Et la nuit fond sur Genève. Comme fondent les effectifs affectés à la sécurité de ses habitants. Il ne reste alors plus que 80 policiers, toutes catégories confondues et 20 garde-frontière (dont 12 sur le territoire). Mais aucun agent municipal – là, le calcul est vite fait. Soit un second total opérationnel de 90 à 100 personnes.

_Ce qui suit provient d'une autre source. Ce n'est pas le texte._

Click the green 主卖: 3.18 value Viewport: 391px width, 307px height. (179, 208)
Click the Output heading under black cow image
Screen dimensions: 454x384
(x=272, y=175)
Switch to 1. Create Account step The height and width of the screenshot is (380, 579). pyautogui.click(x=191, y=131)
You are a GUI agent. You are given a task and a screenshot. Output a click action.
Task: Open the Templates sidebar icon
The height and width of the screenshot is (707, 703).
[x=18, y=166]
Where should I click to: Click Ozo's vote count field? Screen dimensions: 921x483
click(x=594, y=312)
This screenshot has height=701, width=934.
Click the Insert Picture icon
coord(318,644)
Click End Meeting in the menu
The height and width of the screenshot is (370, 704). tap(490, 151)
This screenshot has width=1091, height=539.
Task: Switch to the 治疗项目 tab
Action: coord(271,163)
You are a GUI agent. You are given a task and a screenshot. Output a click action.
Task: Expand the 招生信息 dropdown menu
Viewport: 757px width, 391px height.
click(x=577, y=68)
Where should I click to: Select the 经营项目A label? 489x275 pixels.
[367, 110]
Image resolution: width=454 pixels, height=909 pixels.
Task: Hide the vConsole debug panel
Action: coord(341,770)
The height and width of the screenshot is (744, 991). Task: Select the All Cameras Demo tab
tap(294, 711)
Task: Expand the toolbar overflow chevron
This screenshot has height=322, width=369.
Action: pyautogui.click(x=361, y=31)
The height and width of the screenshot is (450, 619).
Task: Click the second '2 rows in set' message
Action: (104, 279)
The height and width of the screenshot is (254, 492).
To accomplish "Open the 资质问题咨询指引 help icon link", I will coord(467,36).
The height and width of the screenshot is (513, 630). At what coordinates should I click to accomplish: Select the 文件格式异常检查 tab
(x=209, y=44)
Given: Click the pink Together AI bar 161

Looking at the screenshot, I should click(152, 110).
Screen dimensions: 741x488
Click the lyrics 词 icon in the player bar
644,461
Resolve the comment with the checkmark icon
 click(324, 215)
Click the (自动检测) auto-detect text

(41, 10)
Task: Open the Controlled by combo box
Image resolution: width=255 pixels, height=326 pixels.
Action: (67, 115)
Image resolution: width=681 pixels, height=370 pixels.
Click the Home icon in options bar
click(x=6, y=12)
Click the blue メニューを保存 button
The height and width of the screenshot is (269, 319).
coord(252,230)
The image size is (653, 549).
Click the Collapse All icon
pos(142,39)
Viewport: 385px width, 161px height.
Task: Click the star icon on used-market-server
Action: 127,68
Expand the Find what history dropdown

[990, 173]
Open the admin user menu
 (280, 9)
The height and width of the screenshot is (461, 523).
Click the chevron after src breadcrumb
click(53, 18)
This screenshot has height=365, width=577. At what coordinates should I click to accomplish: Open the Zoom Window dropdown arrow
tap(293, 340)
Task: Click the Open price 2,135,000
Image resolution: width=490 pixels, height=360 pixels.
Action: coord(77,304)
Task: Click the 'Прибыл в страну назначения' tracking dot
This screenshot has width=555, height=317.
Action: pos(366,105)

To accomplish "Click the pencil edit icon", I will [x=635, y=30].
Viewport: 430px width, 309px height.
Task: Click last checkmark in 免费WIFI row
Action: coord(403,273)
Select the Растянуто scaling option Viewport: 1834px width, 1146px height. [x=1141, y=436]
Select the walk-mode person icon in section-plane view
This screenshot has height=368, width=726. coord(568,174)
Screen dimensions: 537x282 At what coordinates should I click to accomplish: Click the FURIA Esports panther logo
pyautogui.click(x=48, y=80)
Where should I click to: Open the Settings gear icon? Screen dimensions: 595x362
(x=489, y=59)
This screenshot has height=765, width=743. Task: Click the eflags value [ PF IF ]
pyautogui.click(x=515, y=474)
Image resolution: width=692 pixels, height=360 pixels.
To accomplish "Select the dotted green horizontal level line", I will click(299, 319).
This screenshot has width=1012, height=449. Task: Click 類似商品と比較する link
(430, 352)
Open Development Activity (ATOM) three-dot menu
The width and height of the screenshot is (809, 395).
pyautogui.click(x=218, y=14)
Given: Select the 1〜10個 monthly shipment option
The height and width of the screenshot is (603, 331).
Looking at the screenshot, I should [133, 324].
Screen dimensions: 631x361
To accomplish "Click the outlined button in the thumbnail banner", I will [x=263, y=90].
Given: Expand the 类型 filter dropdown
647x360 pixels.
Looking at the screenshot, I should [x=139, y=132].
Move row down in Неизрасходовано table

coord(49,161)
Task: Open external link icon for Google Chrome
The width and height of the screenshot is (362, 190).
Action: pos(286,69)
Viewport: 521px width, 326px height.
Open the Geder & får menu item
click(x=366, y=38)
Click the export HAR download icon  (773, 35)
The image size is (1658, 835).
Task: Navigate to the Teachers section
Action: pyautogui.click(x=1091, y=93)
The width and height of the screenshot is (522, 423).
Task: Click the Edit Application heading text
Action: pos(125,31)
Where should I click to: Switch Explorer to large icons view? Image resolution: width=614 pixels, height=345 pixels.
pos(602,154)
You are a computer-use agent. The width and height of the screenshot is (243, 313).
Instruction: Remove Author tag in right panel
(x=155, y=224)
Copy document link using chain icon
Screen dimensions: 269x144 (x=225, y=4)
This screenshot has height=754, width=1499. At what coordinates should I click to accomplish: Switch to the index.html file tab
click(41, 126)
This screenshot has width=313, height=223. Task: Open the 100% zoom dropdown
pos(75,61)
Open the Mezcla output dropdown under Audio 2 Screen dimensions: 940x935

Ce dernier chiffre est inquiétant. Il ne traduit cependant qu’imparfaitement la réalité qu’il exagère. En effet, il faudrait lui ajouter les effectifs des diverses sociétés de sécurité privées, pas plus armées au demeurant que les agents municipaux, mais au moins présentes la nuit, qui ont progessivement été amenées à occuper le terrain délaissé ou jamais occupé selon le type de forces de l’ordre. Un chiffre que nous ne manquerons pas de rechercherpour l’actualiser. En 2005, l’Hebdo l’estimait déjà, pour 80 agences, à 2650 personnes ! (http://www.hebdo.ch/dans_la_jungle_des_polices_priveacutees_21170_.html) alors que, selon le Matin, leur nombre aurait dépassé 13000, en 2009, pour l’ensemble de la Suisse (http://www.lematin.ch/actu/suisse/la-suisse-compte-quasi-autant-de-gardes-prives-que-de-policiers).
La nature a horreur du vide. La sécurité aussi. Aux pouvoirs publics d’en prendre la mesure, notamment la nuit, car dans le canton de Genève la situation actuelle n’est plus acceptable. On n’a pas encore entendu que cela fasse partie des priorités de la très prolixe cheffe de la police.